Westgate Market was crowded, unsurprisingly-it was the middle of a lovely day in the month of Greengrowth, and after the tedium of winter and the spring rains most people were eager to be out in the sun. There was no room to land the carpet initially, and Tobas brought it to a halt about ten feet up, the dangling luggage hanging a foot or so above the tallest heads.

Naturally, several people stared, pointed, and laughed. The people directly below it moved aside, to get a better view, and Tobas let it sink slowly downward.

“Well, there they are,” he said, waving a hand at the inns. “Pick one.”

Gresh looked back at the women, but Alorria was busy with the baby, and Karanissa turned up a palm.

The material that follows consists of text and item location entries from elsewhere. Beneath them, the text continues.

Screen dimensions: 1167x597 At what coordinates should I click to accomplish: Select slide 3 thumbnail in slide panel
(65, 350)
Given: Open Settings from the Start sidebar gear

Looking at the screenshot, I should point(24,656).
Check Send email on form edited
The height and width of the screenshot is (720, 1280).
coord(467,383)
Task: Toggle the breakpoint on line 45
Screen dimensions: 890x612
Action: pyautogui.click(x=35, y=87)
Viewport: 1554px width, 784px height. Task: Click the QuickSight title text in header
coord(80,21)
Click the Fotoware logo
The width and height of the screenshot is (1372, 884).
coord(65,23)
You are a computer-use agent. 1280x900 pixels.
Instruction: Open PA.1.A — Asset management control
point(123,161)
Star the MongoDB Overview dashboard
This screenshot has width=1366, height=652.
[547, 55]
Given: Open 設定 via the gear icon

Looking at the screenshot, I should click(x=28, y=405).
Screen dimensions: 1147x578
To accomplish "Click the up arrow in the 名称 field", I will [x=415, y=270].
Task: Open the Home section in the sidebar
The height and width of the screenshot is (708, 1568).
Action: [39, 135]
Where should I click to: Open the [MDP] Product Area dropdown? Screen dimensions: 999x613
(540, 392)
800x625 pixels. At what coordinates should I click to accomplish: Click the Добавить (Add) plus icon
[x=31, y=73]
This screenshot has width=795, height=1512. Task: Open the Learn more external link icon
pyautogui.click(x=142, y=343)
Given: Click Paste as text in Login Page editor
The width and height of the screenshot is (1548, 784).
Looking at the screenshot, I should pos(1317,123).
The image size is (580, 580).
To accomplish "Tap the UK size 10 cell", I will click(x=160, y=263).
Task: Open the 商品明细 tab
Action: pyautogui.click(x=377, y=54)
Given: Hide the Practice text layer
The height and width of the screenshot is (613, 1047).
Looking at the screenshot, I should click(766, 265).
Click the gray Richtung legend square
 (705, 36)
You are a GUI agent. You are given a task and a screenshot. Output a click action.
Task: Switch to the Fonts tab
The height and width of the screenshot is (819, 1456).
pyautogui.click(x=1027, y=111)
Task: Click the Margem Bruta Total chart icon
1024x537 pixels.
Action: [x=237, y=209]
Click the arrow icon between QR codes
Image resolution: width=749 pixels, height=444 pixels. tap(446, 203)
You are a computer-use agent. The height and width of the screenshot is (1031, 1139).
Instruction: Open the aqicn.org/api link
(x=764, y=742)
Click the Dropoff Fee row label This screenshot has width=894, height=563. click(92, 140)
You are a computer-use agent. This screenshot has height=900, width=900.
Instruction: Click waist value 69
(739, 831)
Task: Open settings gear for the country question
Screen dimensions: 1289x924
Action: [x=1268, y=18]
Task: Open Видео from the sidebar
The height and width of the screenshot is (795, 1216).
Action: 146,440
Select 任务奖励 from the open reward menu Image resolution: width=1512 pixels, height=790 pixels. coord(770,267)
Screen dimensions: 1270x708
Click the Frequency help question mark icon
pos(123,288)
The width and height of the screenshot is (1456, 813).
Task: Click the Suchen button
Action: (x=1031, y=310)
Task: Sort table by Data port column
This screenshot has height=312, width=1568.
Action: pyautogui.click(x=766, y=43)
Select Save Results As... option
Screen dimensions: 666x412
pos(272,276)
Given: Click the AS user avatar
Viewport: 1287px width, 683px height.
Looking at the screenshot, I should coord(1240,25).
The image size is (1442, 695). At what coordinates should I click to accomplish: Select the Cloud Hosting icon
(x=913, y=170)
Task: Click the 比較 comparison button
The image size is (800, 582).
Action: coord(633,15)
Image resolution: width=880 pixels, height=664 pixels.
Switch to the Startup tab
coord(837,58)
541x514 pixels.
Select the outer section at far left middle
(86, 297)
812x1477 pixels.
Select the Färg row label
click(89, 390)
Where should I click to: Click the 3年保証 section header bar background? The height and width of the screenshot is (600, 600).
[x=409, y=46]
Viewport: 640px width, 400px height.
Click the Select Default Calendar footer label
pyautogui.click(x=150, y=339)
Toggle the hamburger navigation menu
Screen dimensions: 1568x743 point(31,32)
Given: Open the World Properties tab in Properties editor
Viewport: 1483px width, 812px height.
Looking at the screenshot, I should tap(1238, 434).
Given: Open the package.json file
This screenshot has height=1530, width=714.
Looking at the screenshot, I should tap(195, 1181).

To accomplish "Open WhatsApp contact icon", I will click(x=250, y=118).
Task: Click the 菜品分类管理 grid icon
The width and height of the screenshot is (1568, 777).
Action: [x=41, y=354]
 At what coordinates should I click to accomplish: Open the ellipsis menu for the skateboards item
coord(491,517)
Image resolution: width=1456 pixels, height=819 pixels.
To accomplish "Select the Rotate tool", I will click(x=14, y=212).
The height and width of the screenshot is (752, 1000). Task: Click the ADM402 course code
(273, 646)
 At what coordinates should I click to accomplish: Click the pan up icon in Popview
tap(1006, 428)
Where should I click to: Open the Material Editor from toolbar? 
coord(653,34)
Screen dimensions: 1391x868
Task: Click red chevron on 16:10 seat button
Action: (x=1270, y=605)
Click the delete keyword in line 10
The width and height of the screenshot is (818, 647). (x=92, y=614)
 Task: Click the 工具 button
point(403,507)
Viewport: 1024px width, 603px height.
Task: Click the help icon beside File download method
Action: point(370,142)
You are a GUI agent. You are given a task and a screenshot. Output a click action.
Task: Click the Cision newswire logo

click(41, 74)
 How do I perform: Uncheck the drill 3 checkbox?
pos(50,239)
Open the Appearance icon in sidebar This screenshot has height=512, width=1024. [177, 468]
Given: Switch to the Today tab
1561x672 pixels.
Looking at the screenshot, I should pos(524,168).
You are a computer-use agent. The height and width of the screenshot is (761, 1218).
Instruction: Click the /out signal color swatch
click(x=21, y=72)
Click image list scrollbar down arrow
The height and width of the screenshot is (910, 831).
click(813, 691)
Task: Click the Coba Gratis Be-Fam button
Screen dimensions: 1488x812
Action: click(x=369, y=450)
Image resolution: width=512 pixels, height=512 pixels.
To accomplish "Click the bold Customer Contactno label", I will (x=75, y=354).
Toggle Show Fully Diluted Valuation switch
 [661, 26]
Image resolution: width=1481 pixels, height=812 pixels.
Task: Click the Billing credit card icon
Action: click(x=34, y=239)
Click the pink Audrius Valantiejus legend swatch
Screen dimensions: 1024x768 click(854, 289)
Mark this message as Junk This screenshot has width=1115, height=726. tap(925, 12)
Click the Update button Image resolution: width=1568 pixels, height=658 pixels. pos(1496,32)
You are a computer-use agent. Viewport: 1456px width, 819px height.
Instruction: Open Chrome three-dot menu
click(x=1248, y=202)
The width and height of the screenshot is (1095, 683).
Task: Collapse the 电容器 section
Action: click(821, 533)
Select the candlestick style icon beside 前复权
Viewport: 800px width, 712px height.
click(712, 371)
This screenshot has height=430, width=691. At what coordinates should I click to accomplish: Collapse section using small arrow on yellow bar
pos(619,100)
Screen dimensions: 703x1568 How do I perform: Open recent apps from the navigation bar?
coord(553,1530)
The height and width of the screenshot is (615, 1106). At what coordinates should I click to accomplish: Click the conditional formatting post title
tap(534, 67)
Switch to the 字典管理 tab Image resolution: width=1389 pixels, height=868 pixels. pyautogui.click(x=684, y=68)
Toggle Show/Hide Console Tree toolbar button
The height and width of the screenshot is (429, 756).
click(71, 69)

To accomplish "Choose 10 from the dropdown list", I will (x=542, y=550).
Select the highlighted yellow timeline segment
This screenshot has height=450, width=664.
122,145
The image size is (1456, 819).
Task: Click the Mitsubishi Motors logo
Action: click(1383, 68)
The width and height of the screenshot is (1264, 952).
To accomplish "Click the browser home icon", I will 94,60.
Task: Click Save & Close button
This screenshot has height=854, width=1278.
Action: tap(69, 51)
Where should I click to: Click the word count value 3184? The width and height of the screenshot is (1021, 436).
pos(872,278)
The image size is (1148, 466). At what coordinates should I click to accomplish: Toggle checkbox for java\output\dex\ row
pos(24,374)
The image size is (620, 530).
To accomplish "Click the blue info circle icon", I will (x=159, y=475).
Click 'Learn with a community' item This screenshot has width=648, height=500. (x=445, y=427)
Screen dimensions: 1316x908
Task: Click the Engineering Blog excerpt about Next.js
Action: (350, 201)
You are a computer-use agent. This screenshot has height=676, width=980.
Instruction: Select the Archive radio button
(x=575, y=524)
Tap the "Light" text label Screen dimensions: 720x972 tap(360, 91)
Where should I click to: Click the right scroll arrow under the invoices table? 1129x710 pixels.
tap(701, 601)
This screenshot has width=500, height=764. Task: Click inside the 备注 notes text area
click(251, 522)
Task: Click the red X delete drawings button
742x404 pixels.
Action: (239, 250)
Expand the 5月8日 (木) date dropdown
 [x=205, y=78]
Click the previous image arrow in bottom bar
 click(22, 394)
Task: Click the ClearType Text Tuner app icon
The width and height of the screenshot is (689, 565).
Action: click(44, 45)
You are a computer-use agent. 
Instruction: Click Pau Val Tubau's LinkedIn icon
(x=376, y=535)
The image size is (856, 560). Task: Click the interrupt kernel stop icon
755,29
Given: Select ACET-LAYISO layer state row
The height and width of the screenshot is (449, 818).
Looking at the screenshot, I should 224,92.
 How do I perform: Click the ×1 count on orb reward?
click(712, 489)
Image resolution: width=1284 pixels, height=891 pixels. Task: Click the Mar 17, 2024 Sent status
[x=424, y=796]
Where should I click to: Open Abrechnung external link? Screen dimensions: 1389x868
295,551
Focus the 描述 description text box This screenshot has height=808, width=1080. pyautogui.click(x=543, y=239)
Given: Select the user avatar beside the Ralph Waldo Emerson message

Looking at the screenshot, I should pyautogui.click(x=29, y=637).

They probably all cheated wizards, Gresh told himself. “The Dragon’s Tail, then,” he said, pointing to the one second from the corner of High Street, with its crude sign of a green zigzag on a background so stylized that Gresh would never have known it was meant to represent sand and sea if the inn’s owner hadn’t told him.

The carpet glided toward the inn’s door, descending as it went; the watching townsfolk scattered before it. Tobas curved the route around a stall stacked with jars of honey and maneuvered in close beneath the sign.

There he dismounted and beckoned for Gresh to do the same, as Alorria gathered up the assorted bags and cloths she needed to tend the baby. Karanissa waited patiently at the rear.

“What about your luggage?” Gresh asked, bringing his own one bag. “Will you be casting spells to protect it?”

“Don’t worry about it,” Tobas said, as Gresh dropped to the earth.

“Listen, I know only a madman would try to rob a wizard, but this city has its share of madmen-I’ve met a few.”

“We’ll take care of it.” He accepted Alris, then stepped aside while Alorria slid off the carpet. She turned back for her collection of baby gear.

Gresh noticed that Karanissa hadn’t moved. “Are you leaving her on guard?” he asked.

“Not exactly,” Tobas said.

“I’m ready,” Alorria said, as she stepped back with her arms full.

“Good.” With that, Tobas gestured, and the carpet began to rise. It stopped at a height of perhaps a dozen feet, well out of reach.

Gresh watched, puzzled. Yes, leaving it in mid-air would keep it safe from ordinary thieves, but what was Karanissa doing on it?

Then as he watched, she stood up and casually walked off the carpet-but instead of falling she spread her arms and drifted gracefully to earth.

Witchcraft, of course; Gresh had forgotten that some witches could levitate, since most could not, and even those who could were so limited in what they could do that they rarely bothered. Getting off the ground was apparently very, very difficult-but slowing a fall was relatively easy.